- Telecom chief Roussat and CFO Marien to take new titles
- Conglomerate says average revenue per mobile user stabilized
Bouygues SA, the French building, media and telecommunications company, appointed two deputy chief executive officers as chairman and CEO Martin Bouygues prepares for his succession.
Chief Financial Officer Philippe Marien, 60, and telecommunications business head Olivier Roussat, 52, will assist the billionaire scion of the eponymous conglomerate, alongside existing deputy CEO Olivier Bouygues, Martin’s brother. One of the CEO’s sons and a nephew joined the board in April.
Bouygues reiterated a 2016 target to improve profitability. After a decline in construction sales of 5 percent in the first half, orders showed signs of improvement, with signs of stabilization in the French construction market. The nation accounted for about 62 percent of Bouygues’ revenue last year, it said.
Overall, sales in the first half of the year fell 3 percent to 14.7 billion euros ($16.5 billion), the Paris-based builder said in a statement on Wednesday. That’s in line with estimates. Revenue was down 1 percent on a like-for-like basis, the company said. Operating profit rose to 206 million euros.
Shares of Bouygues traded 3.9 percent higher at 29.23 euros as of 9:48 a.m. in Paris.
The telecommunications business was boosted by the addition of 543,000 new mobile phone customers. Average revenue per mobile user also stabilized.

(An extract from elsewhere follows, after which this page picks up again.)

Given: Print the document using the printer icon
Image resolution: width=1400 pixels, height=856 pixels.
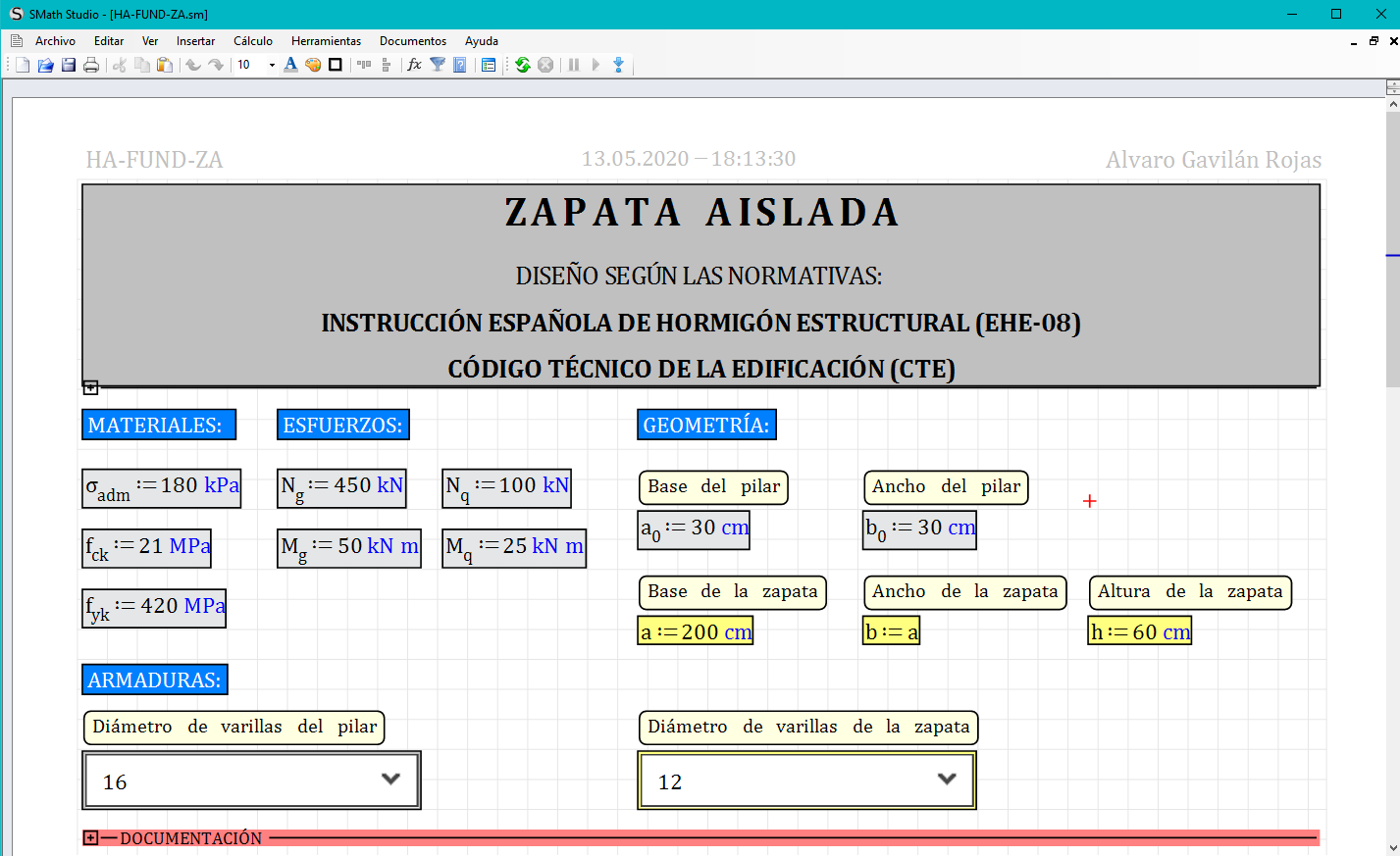Looking at the screenshot, I should 91,65.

The conglomerate is reshuffling its telecom unit after talks to sell the business to France’s largest phone operator Orange SA collapsed in April. Phone and internet prices continue to be driven down by intense competition among France’s biggest four mobile operators. The pressure to offer discounts is diverting resources that could be used to fund the expansion of a high-speed mobile network, operators have said.

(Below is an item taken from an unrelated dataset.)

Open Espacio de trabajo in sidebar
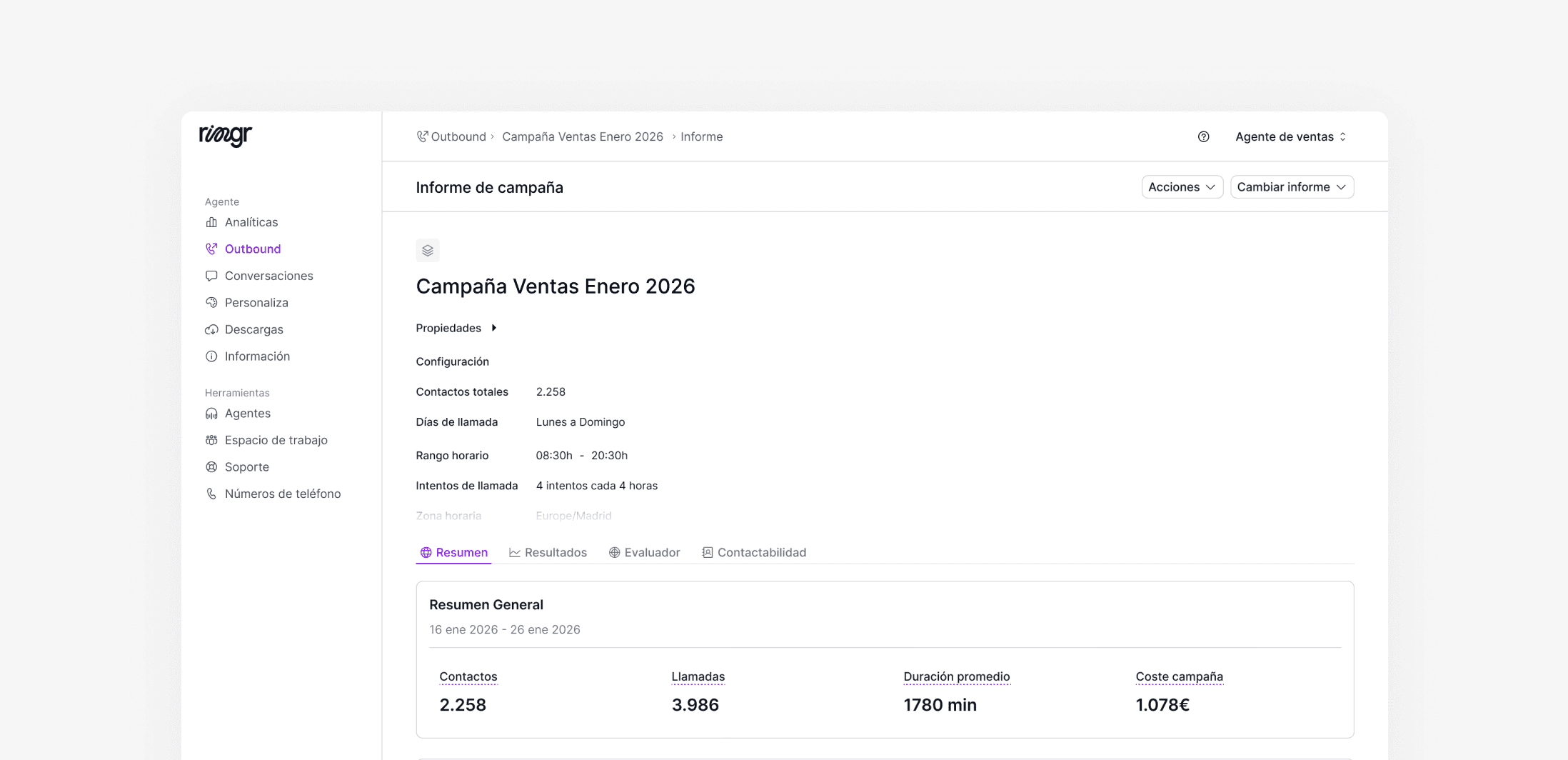The height and width of the screenshot is (760, 1568). point(276,440)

“From an operational perspective, I note the good performance of the telecommunications part with a significant gain in new customers,” Yohan Salleron, a fund manager at Mandarine Gestion, which holds Bouygues stock, said by e-mail. “Although there is little short-term catalyst, value remains attractive.”

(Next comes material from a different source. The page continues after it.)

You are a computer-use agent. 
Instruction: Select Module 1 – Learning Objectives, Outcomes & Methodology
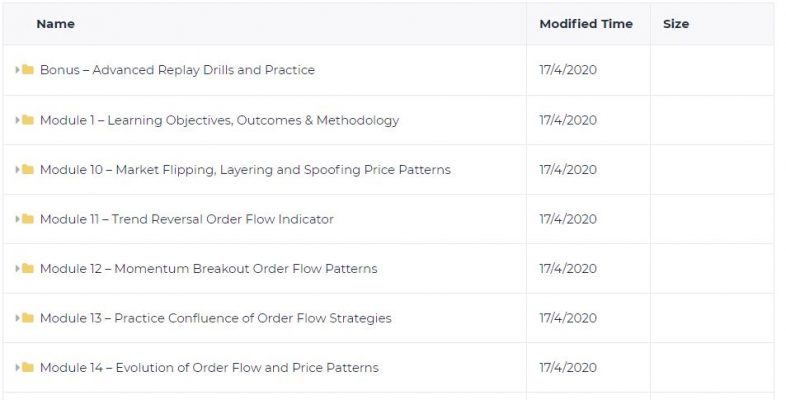pos(219,120)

Bouygues aims to reach a 25 percent margin for its telecom unit in 2017, with a plan to save at least 400 million euros this year, compared to 2013 levels, while investing around 800 million euros. The company reiterated that spending on network sharing with competing carrier Numericable-SFR group as well as other planned expenses are likely to result in charges of around 270 million euros, possibly affecting 2016 operating profit.